Supplied entries »

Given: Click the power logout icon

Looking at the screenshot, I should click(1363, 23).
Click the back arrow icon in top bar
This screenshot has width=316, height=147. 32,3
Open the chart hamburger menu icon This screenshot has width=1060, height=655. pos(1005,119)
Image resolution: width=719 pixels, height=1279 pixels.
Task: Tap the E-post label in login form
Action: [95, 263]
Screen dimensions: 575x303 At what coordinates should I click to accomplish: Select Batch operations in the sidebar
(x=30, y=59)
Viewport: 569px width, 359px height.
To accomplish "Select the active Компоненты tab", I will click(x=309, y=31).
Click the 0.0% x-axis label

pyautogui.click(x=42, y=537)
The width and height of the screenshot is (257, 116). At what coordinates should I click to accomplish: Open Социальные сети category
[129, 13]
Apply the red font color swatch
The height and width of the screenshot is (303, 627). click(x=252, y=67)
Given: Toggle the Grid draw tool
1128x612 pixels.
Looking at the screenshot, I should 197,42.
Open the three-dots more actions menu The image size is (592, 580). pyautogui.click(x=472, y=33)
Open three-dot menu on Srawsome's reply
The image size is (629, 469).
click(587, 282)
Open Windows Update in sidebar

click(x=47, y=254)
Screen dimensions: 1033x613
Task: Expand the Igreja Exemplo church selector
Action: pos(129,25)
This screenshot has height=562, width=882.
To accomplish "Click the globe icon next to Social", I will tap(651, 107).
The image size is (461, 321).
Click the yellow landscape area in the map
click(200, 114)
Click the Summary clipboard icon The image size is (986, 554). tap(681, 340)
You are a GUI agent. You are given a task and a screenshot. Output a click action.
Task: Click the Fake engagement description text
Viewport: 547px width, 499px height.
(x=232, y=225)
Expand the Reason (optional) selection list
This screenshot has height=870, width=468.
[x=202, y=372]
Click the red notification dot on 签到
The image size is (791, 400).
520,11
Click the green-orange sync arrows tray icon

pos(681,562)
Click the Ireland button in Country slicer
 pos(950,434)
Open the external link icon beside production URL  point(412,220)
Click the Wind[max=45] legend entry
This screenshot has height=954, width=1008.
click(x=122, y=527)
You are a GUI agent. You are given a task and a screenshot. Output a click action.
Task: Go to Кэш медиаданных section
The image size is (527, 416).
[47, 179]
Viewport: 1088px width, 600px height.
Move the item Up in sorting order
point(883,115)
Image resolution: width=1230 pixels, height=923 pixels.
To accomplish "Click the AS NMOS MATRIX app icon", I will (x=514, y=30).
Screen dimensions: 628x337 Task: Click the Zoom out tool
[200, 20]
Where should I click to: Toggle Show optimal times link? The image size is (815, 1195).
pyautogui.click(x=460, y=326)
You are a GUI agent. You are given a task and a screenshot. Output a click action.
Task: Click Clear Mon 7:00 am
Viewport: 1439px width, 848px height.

Work to be completed » Copy the lines of the entries above that mention "three".

Exercise solution »
Open the three-dots more actions menu The image size is (592, 580). pyautogui.click(x=472, y=33)
Open three-dot menu on Srawsome's reply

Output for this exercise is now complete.